I kissed Nettie good-bye, Clattered downstairs to our Model A and, in a fresh
Lake Michigan breeze, chugged out of Chicago on Route 66. However, outside the
city, I discovered that in my anxiety at leaving, I had forgotten my music case.
I wheeled around and headed back. I found Nettie sleeping peacefully. I hesitated
by her bed; something was strongly telling me to stay.

But eager to get on my way, and not wanting to disturb Nettie, I shrugged off the
feeling and quietly slipped out of the room with my music. The next night, in the
steaming St. Louis heat, the crowd called on me to sing again and again.
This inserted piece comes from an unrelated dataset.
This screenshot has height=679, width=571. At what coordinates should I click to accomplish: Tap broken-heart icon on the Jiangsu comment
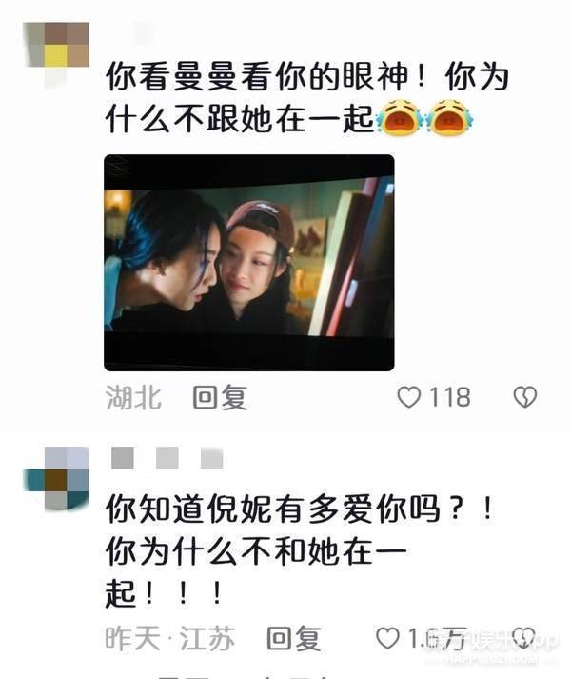(523, 638)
When I finally sat down, a messenger boy ran up with a Western Union telegram. I
ripped open the envelope. Pasted on the yellow sheet were the words:
YOUR WIFE JUST DIED.

People were happily singing and clapping around me, but I could hardly keep from
crying out. I rushed to a phone and called home. All I could hear on the other end
was "Nettie is dead. Nettie is dead."

When I got back, I learned that Nettie had given birth to a boy. I swung between
grief and joy. Yet that night, the baby died. I buried Nettie and our little boy
together, in the same casket. Then I fell apart. For days I closeted myself.
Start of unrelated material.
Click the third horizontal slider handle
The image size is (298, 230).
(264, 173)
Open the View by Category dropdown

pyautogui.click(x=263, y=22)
I felt that God had done me an injustice. I didn't want to serve Him any more or
write gospel songs. I just wanted to go back to that jazz world I once knew so well.

But then, as I hunched alone in that dark apartment those first sad days, I thought
back to the afternoon I went to St. Louis. Something kept telling me to stay with
Nettie. Was that something God?

Oh, if I had paid more attention to Him that day, I would have stayed and been with
Nettie when she died. From that moment on I vowed to listen more closely to Him.
But still I was lost in grief. Everyone was kind to me, especially a friend, Professor
Fry, who seemed to know what I needed. On the following Saturday evening he took
me up to Malone's Poro College, a neighborhood music school. It was quiet; the late
evening sun crept through the curtained windows. I sat down at the piano, and my
hands began to browse over the keys.

Something happened to me then. I felt at peace. I felt as though I could reach out and
touch God. I found myself playing a melody, once into my head the melody just
seemed to fall into place:

Precious Lord, take my hand, lead me on, let me stand!
I am tired, I am weak, I am worn,
Through the storm, through the night lead me on to the light,
Take my hand, precious Lord, Lead me home.
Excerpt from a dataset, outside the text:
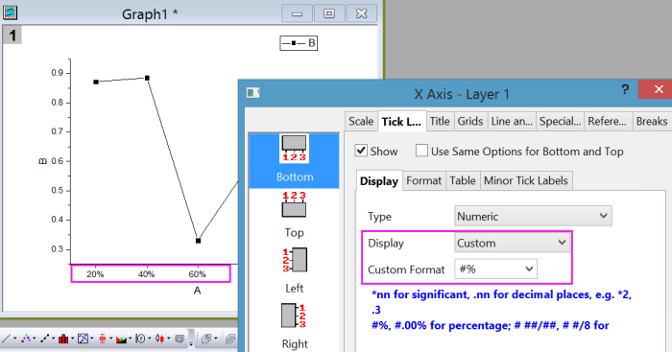Click the box chart toolbar icon

[x=103, y=339]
The Lord gave me these words and melody, He also healed my spirit. I learned that when
we are in our deepest grief, when we feel farthest from God, this is when He is closest,
and when we are most open to His restoring power.

And so I go on living for God willingly and joyfully, until that day comes when He will
take me and gently lead me home.

Written by Tommy A. Dorsey (1899-1993)

He also composed: Peace In The Valley, The Old Ship of Zion,
Walk All Over God's Heaven, On The Battlefield and Search Me Lord.